I pay rent on the 15th of each month. I moved in on March 1st. I know that if I have to give notice to leave the premises, I have to give notice of one tenancy month. Does my tenancy month begin on the first or the 15th of each month?
Your tenancy month begins on the 15th of each month unless you and your landlord agreed upon another date in the residential tenancy agreement.
I agreed to rent a house for one year. My landlord and I never discussed what would happen when the year was over. The fixed term ended two months ago, but I have stayed in the house and carried on paying my monthly rent. Now my landlord has told me I have to leave at the end of this month. Can he do this?

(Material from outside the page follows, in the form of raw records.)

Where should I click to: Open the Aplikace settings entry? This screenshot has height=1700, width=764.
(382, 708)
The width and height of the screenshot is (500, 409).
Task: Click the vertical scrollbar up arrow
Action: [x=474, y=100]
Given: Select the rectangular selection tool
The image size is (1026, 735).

No. When your fixed term ended and you stayed in the house, your tenancy became a periodic tenancy. Because you continued paying the rent and your landlord accepted it, he agreed by implication that you could remain in the house. In order to have you leave the house, your landlord must follow the rules relating to the termination of monthly periodic tenancies. In general, this requires three months notice which can only be given for specific reasons.

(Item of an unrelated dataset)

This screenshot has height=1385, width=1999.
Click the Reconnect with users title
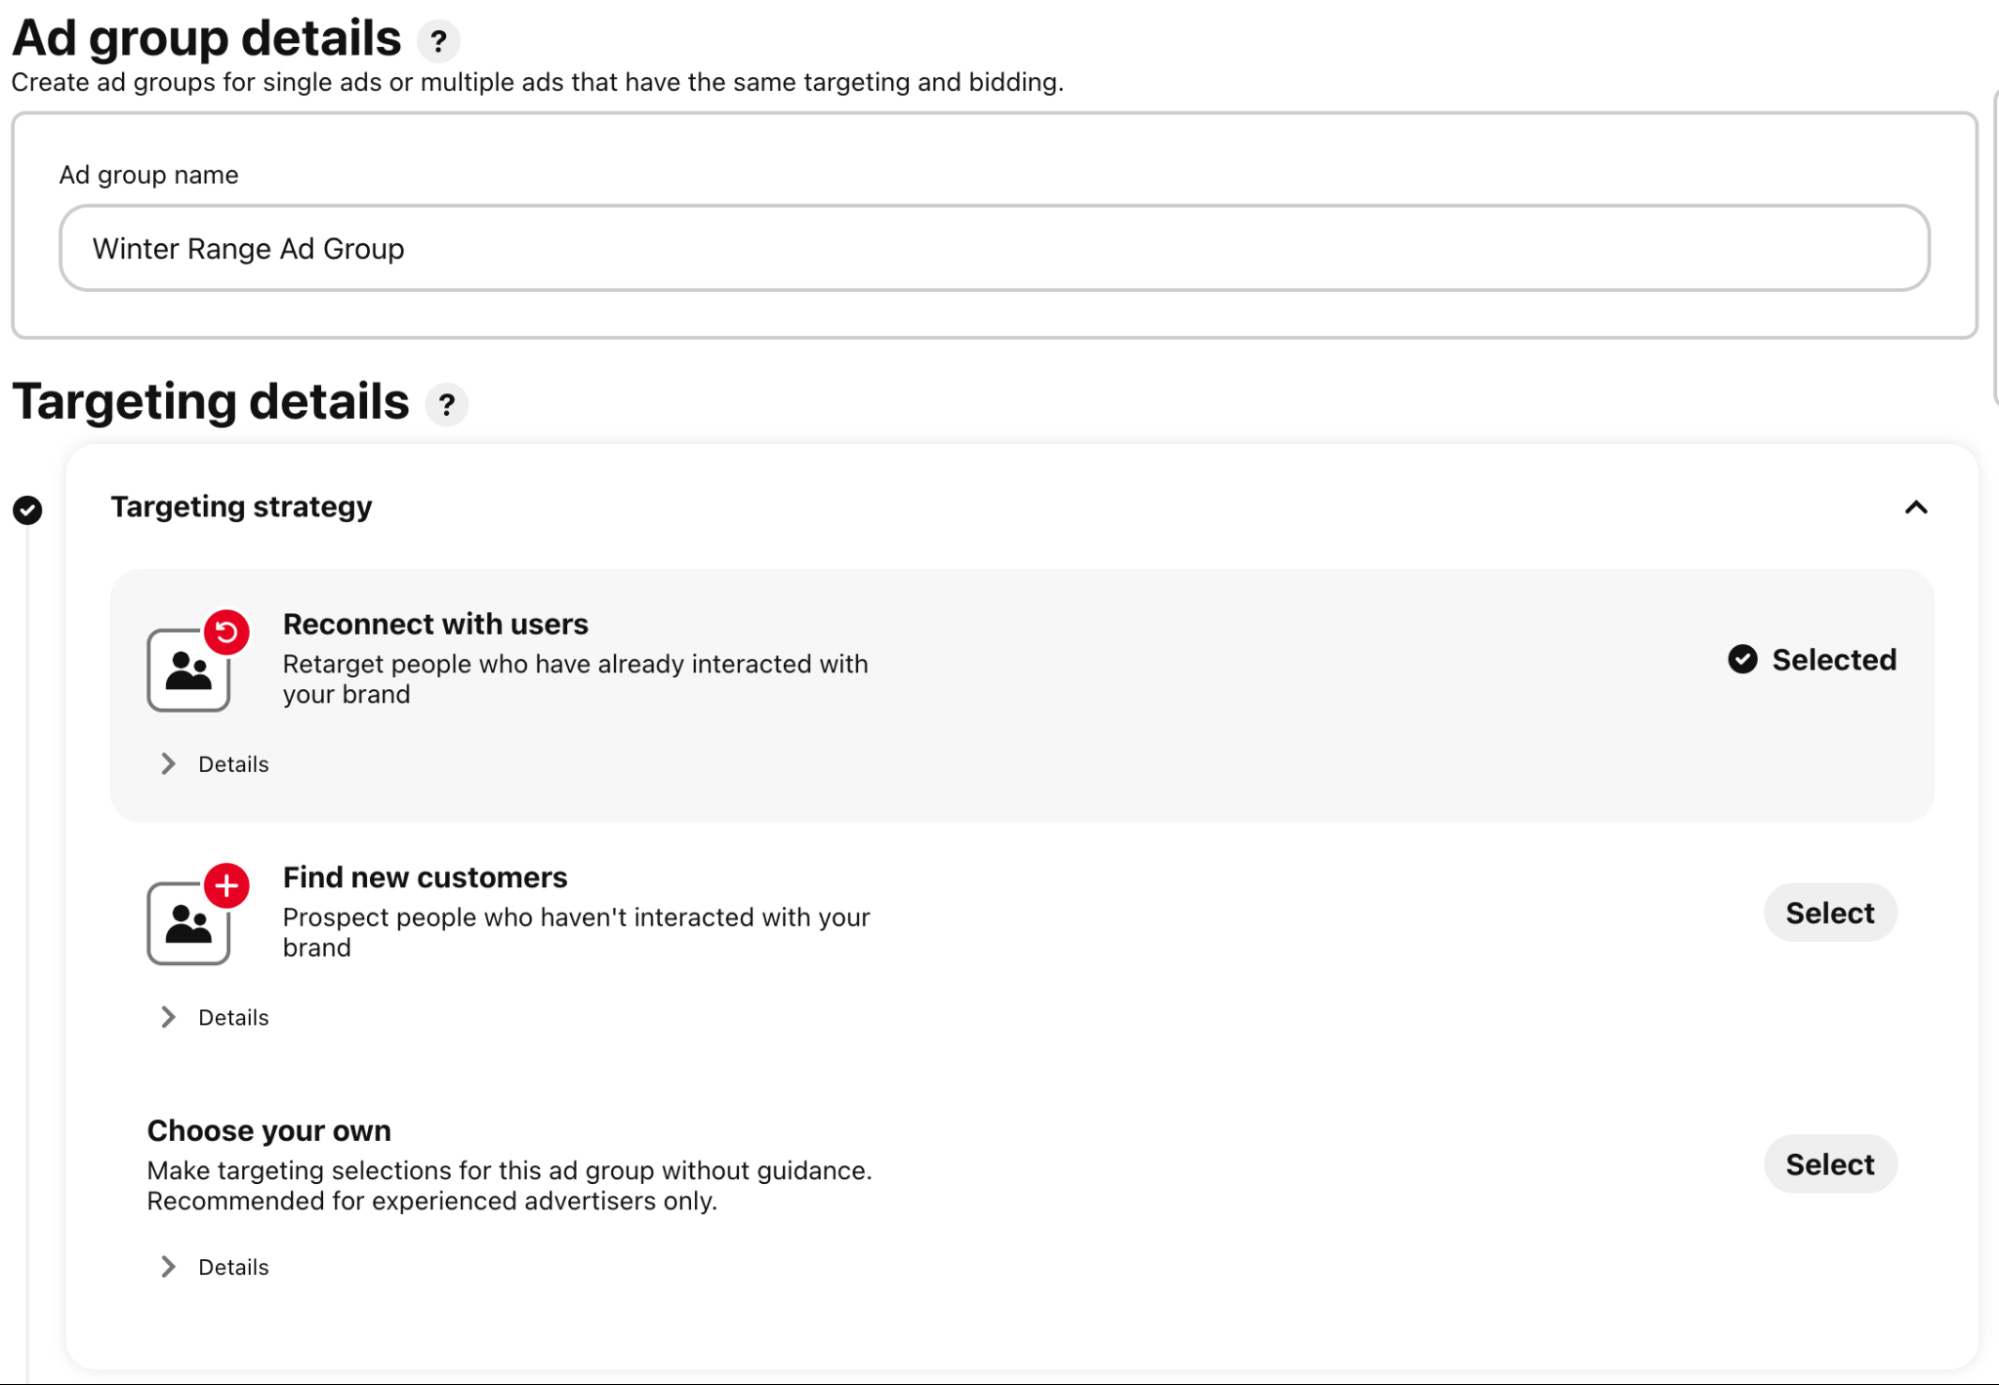pyautogui.click(x=435, y=624)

Note: Notice may be longer or shorter if your employment is tied to your living accommodation and your employment is terminated, or the landlord wishes to convert the property to condominiums.
When is my landlord allowed to come into my property?
In some situations, your landlord is allowed to enter your property with notice to you even if you do not agree that he can enter. Notice must be given at least 24 hours before the time the landlord is going to enter the premises, and the time of entry must be between 8 a.m. and 8 p.m. on a day that is not a holiday. The situations are
- to inspect the property to consider repairs;
- to carry out repairs;
- to show the property, or to allow a realtor to show the property to people who might buy it or need to carry out a mortgage inspection;
- to show the property to people who might want to rent it. Prospective renters can only be shown the property in the last month of a fixed-term tenancy or after a periodic tenancy has been terminated; and
- to carry out pest control measures in order that the premises meet public health standards.
A landlord can enter the rented property without any notice or agreement when an emergency requires him or her to enter, or where a tenant has abandoned the property.
I agreed to a one-year lease with my landlady that was from March 1, 1999 until February 28, 2000. Because we were both uncertain about our plans, we had agreed in the lease that during the year either of us could give one-month notice to the other to end the agreement. I had been talking to my landlady about renewing the lease, but we never did. It is now June 2000. I have carried on paying with monthly rent cheques, which she has cashed. Today I received a notice from my landlady asking me to leave in one month because she wants to sell the place. Can she do this?
No. When the tenancy for the fixed term ended and you stayed in the premises, the tenancy became a monthly periodic tenancy. Your landlady can give you notice based upon the fact that she has agreed to sell the property, but she has to give you three months notice. If she gave you notice today and it is later than the first day of this month, the minimum that the notice period can be is three months from the last day of this month.
I have rented an apartment on an ongoing basis for the last two years. I pay rent monthly. I just gave notice of one month to my landlady, but she says I have to give three months notice because that is what we agreed to in the lease. Is she right?
No. The Residential Tenancies Act requires a tenant in a monthly periodic tenancy to give a one-month notice period of leaving to a landlord. It is possible to make an agreement that will increase the rights given to the tenant by the Act, for example, two weeks notice. However, it is not possible to decrease the rights given by the Act by requiring three months notice when the Act only requires one month.
Even if you agreed to something different in the lease, you cannot override the protection of the Act. Therefore, it is appropriate for you to give notice of one month to your landlady.
My landlord sent me a letter of termination by fax. Can he do this?
Yes, if all other efforts have failed. Under the Residential Tenancies Act, notices to end a tenancy must be served personally or sent by registered mail. If a landlord is having trouble serving a notice on a tenant, the notice can be given to an adult person who lives with the tenant, or by posting it in a conspicuous place at the rented premises. If all of these methods fail, notice can be served electronically as long as it will result in a printed copy of the notice being received in the rented premises.
This page was last updated in November, 2004.